- [Selected excerpt]

A program of study consists of a minimum of seventy-two hours of graduate credit beyond a bachelor's degree or forty-two hours beyond a master's degree (not including dissertation credits).  In addition, successful completion of the competency requirements in the areas of (a) learning and development, (b) instruction, and (c) research are mandatory before a student submits a dissertation prospectus and is admitted as a doctoral candidate.

If a student enters the program with a master's degree, a maximum of thirty hours (of the seventy-two) of relevant course credit from the student's master's degree program may be included in the doctoral program of studies.

Major Requirements
A student must have an average grade of B for all courses in the program and make satisfactory progress toward the completion of the program competencies to remain in good standing.
Select one of the following course groups:9
Introduction to Research
and Statistical Methods 1
and Statistical Methods 2
or
Advanced Qualitative Research
Qualitative Research Methods
Advanced reseach methods course (chosen by student in consultation with the advisor and doctoral committee)
EDP 794CSeminar3
EDP 710Seminar:Educational Research3
EDP 740Principles of Instruction3
Select two of the following courses: 6
Psychological Foundations of Learning
Memory
Human Development and Behavior
The Adult Learner
Minor 18
Total Hours42

Doctoral Committee

Each student's doctoral committee shall be composed of a minimum of five members, the majority of whom are regular graduate faculty members. At least two members of the committee (including the permanent advisor), but no more than three must be members of the Educational Psychology Faculty. At least one member of the doctoral committee must be from the student's minor area of study.  No more than one person may be a non-member of the Graduate Faculty of WVU. One member of the committee, who has professional relevance to the program of study, must be from outside the program area. The Doctoral Program Coordinator, the Chair of the Department, and the Dean of the College must approve the composition of the doctoral committee.

- [Task A]
According to the doctoral program description, what is the minimum number of members on a student's doctoral committee?
- [Task B]
Reproduce the portion of the doctoral program description between "If a student" and "in good standing.", inclusive.
The material after the doctoral program description is separate from it.

(Collected data entries)

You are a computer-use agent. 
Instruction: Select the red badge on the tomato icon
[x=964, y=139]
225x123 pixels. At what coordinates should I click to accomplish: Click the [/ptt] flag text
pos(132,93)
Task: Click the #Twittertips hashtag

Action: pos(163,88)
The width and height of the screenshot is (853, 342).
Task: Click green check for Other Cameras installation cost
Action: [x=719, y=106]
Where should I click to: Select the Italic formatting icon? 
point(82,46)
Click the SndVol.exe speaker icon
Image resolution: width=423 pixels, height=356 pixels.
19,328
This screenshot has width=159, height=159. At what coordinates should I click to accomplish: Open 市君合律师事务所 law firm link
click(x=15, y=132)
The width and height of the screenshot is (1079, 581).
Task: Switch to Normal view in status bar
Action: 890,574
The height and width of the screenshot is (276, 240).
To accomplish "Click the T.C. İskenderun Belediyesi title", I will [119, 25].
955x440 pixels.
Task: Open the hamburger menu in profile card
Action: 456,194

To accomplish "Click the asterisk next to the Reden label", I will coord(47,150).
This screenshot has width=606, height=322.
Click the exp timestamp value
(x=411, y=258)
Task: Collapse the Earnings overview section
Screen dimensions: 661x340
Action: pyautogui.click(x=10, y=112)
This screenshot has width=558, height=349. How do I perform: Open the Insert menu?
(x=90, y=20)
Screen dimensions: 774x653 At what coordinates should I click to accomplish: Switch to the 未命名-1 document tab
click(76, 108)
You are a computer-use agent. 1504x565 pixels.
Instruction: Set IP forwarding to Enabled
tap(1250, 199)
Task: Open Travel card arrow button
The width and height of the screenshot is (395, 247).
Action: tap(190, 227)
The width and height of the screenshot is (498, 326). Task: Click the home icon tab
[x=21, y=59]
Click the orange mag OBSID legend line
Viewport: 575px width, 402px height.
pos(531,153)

- [Task output A]
Five members.

- [Task output B]
If a student enters the program with a master's degree, a maximum of thirty hours (of the seventy-two) of relevant course credit from the student's master's degree program may be included in the doctoral program of studies.

Major Requirements
A student must have an average grade of B for all courses in the program and make satisfactory progress toward the completion of the program competencies to remain in good standing.